Philippine National Police chief Ronald Dela Rosa said Tuesday Ferro had been promoted to head a new anti-drugs unit with a similar mission to the abandoned one.

"He is very competent in his job but he was unlucky because crazy people got into his unit," Dela Rosa said.

"He has learned his lessons well so he deserves another chance."

Ferro had been serving in a less prominent role in a firearms unit as punishment for what Dela Rosa described as his command responsibility for the murder.

Duterte has relied heavily on the police to fulfil his election pledge last year to eradicate drugs in society by killing up to 100,000 people.

Since then, police say they have killed nearly 4,000 "drug personalities", while thousands of others have been killed under unexplained circumstances.

Rights groups allege corrupt police are killing defenceless people, fabricating evidence, paying assassins to murder drug addicts and stealing from those they kill.

Duterte conceded in January that his police force was "corrupt to the core", and suspended them from the counter-narcotics campaign briefly for a second time in October in a bid to quieten mounting opposition to the drug war.

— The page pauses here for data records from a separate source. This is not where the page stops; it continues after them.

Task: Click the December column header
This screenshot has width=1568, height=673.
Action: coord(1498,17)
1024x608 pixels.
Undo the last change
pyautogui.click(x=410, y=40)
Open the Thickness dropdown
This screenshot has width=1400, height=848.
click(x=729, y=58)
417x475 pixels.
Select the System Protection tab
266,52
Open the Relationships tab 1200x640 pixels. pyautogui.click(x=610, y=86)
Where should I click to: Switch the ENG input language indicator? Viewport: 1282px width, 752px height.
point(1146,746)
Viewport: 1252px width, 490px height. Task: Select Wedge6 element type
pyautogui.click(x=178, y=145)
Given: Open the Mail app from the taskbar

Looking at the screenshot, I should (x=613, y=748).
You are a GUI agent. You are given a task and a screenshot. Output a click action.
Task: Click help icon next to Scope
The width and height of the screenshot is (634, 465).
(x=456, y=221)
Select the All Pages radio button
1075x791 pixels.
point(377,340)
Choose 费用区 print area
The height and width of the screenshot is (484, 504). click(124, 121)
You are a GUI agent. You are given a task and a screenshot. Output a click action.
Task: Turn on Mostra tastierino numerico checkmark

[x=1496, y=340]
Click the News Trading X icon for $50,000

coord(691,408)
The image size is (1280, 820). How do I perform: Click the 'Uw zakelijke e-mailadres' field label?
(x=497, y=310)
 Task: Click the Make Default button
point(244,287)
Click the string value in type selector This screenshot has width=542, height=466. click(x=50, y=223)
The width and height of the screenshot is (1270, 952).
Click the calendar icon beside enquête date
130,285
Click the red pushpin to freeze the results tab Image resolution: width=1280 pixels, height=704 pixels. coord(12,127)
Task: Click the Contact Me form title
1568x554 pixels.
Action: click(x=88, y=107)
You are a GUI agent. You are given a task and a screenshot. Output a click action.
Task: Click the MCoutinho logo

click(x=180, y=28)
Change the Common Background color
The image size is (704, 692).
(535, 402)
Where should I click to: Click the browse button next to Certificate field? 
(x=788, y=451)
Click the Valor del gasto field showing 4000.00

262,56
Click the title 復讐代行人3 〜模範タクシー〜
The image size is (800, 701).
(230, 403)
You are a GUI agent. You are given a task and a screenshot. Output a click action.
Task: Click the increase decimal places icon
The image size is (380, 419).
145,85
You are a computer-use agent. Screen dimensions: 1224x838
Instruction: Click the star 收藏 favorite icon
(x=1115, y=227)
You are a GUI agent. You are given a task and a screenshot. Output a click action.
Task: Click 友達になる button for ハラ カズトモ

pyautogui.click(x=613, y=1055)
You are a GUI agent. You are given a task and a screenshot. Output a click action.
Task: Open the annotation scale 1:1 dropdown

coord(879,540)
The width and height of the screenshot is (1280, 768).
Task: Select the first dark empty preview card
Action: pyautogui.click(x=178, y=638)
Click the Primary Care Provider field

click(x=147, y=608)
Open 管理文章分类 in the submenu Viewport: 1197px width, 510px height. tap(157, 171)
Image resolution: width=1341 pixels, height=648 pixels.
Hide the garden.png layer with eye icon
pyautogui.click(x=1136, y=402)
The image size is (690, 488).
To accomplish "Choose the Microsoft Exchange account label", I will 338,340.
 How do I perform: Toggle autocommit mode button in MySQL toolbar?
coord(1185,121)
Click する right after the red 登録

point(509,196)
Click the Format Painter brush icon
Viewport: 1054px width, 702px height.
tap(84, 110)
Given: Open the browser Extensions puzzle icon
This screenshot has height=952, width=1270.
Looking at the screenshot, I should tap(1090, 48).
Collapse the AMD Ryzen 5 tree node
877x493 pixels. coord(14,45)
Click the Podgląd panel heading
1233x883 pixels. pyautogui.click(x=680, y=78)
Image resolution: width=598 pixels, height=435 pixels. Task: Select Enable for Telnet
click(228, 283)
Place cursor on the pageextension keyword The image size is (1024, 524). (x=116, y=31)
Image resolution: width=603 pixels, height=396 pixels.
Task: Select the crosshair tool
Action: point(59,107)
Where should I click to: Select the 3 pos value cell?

But the president, who has said he would be "happy to slaughter" three million drug addicts, has on both occasions brought the police back to the drug war's frontlines without any major reforms to eradicate corruption.

On Wednesday, prominent human rights lawyer Jose Manuel Diokno said Ferro's appointment highlighted fundamental problems in the police force.

"It just reflects their disdain for accountability. The records show (the police) are not capable of policing themselves," Diokno told AFP.

Opposition senator Francis Pangilinan said the move would embolden officers to commit abuses.

"How can the people trust the (police) campaign against illegal drugs if those people spearheading it are involved in controversy," said Pangilinan.